- PROBLEM REQUIREMENTS: Bring together copies of the lines in the data below that contain the word "details".

- DATA:
*** Block opens ***
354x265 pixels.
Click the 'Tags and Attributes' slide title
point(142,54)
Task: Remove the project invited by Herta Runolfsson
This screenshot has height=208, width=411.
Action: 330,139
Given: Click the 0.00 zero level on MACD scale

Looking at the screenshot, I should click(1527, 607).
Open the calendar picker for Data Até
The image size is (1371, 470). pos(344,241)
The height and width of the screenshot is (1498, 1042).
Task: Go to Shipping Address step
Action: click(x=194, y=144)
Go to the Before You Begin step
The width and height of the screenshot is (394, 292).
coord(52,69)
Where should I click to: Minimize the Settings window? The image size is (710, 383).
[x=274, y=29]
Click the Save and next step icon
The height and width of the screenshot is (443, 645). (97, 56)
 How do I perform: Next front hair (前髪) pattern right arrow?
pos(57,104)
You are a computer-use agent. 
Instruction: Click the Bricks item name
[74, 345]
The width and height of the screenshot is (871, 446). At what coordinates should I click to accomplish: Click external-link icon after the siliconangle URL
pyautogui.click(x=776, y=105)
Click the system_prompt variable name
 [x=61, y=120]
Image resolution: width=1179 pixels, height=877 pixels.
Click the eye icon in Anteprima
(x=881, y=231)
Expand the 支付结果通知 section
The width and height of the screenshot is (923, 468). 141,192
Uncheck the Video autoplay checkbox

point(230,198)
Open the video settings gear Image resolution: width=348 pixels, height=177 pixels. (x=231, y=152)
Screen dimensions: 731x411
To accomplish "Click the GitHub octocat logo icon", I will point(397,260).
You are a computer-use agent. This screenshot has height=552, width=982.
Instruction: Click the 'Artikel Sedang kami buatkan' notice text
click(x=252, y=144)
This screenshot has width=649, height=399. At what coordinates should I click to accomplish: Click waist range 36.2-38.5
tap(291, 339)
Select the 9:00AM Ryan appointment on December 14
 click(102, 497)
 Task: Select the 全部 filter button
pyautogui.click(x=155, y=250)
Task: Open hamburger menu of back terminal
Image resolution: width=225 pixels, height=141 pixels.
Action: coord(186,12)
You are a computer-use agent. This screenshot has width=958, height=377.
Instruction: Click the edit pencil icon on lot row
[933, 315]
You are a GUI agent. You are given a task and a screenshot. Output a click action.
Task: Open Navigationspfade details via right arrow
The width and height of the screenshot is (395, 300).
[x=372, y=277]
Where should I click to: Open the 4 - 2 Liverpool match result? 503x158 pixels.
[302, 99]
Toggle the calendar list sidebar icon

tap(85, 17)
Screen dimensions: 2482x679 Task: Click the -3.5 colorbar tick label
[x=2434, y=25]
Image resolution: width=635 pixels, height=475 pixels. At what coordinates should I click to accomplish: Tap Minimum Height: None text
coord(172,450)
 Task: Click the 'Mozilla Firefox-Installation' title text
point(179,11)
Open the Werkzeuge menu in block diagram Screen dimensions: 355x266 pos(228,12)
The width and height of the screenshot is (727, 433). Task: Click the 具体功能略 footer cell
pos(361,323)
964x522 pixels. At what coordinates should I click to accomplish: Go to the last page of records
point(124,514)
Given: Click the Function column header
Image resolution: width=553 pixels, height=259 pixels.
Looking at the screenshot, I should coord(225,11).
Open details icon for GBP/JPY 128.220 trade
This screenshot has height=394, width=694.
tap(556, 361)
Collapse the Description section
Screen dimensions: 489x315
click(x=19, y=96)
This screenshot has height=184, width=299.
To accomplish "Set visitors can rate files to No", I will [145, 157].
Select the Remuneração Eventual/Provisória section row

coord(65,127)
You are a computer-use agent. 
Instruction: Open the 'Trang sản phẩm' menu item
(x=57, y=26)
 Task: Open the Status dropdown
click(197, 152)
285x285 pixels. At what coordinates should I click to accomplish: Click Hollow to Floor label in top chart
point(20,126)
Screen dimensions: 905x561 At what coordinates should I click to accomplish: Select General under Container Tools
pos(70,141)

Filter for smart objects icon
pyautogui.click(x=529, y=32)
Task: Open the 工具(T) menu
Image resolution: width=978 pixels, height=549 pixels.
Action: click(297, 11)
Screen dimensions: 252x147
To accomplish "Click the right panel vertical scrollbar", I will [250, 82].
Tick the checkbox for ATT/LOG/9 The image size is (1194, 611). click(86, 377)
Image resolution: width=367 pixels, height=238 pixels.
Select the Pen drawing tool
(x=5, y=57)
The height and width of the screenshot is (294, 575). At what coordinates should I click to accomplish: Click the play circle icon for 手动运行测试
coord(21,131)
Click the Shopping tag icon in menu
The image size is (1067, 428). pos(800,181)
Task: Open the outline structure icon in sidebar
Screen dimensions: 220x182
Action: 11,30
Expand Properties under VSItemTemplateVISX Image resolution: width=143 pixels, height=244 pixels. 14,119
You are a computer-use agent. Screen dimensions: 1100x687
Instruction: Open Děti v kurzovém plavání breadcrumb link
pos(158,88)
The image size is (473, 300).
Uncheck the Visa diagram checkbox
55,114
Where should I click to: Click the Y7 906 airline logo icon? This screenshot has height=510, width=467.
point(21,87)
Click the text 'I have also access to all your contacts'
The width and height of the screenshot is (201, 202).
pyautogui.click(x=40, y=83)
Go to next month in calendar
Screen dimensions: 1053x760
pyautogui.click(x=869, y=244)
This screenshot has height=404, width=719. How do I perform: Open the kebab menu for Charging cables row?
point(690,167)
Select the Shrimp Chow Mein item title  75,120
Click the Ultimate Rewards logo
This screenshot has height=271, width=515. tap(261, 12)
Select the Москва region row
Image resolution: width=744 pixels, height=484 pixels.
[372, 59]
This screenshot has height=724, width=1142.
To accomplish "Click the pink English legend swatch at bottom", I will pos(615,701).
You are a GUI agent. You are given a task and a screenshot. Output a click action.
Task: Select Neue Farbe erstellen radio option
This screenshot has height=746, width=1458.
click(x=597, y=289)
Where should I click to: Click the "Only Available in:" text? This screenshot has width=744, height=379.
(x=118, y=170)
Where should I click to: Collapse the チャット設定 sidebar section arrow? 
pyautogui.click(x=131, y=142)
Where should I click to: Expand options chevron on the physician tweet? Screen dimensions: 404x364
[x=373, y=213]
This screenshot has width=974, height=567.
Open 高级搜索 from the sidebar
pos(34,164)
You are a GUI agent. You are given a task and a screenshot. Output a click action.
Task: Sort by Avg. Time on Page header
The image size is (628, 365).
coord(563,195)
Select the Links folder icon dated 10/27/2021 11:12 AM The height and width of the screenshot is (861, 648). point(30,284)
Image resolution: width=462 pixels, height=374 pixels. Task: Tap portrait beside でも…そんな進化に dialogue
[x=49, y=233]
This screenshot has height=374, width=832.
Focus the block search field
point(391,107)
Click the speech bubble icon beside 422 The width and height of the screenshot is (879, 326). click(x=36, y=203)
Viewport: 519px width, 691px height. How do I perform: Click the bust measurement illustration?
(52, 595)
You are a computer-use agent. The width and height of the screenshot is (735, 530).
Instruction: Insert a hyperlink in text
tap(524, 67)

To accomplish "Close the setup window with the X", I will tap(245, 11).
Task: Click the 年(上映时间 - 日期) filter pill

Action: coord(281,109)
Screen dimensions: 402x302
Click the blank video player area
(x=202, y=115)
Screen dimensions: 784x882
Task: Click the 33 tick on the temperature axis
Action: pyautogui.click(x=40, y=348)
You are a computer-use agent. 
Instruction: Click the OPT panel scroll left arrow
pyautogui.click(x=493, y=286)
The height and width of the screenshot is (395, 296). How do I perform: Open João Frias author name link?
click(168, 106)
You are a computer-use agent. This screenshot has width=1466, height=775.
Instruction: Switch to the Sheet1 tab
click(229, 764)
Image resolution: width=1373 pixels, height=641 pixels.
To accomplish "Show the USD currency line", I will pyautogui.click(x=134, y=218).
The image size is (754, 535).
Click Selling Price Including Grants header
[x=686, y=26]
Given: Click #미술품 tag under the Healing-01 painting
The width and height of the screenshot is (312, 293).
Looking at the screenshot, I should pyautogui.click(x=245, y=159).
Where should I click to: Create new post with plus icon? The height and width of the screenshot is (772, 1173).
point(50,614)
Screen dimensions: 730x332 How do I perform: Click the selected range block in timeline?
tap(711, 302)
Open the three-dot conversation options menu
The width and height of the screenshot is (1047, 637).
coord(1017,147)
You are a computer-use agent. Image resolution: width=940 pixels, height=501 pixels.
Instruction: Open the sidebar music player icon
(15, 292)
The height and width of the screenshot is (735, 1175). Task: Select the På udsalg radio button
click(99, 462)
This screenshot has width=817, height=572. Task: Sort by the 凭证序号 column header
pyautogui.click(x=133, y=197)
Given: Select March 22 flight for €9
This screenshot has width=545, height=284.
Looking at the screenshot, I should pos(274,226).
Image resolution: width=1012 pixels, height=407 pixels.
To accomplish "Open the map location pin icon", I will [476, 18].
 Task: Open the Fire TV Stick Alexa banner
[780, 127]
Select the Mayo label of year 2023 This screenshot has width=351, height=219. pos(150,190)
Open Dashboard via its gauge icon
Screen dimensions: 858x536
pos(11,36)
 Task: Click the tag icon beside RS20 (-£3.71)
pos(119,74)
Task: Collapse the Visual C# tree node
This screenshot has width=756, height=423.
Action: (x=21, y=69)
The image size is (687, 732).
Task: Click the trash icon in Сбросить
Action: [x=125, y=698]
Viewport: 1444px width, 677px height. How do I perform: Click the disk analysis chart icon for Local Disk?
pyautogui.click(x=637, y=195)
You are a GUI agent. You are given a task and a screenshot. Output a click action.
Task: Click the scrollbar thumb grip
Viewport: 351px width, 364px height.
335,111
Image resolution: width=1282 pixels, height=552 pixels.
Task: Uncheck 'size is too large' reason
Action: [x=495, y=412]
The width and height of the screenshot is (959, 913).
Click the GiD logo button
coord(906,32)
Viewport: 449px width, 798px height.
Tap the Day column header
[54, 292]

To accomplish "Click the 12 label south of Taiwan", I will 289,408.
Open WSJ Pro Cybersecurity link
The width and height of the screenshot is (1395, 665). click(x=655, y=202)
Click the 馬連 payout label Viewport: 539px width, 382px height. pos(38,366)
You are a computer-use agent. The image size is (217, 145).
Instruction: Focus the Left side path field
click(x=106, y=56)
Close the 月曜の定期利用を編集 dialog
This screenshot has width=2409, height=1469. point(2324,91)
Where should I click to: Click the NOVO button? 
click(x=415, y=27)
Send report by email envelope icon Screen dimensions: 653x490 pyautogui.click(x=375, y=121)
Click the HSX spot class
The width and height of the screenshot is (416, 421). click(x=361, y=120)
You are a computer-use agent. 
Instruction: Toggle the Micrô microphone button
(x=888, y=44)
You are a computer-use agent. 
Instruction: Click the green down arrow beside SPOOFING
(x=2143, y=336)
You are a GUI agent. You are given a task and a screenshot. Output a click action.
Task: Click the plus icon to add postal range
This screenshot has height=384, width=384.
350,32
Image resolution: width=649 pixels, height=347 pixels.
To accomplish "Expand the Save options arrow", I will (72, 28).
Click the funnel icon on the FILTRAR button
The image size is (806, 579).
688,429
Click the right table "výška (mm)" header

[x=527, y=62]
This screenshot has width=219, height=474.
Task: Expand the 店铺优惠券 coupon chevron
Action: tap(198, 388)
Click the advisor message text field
*** Block closes ***
- PROBLEM SOLUTION:
Task: Open Navigationspfade details via right arrow
Open details icon for GBP/JPY 128.220 trade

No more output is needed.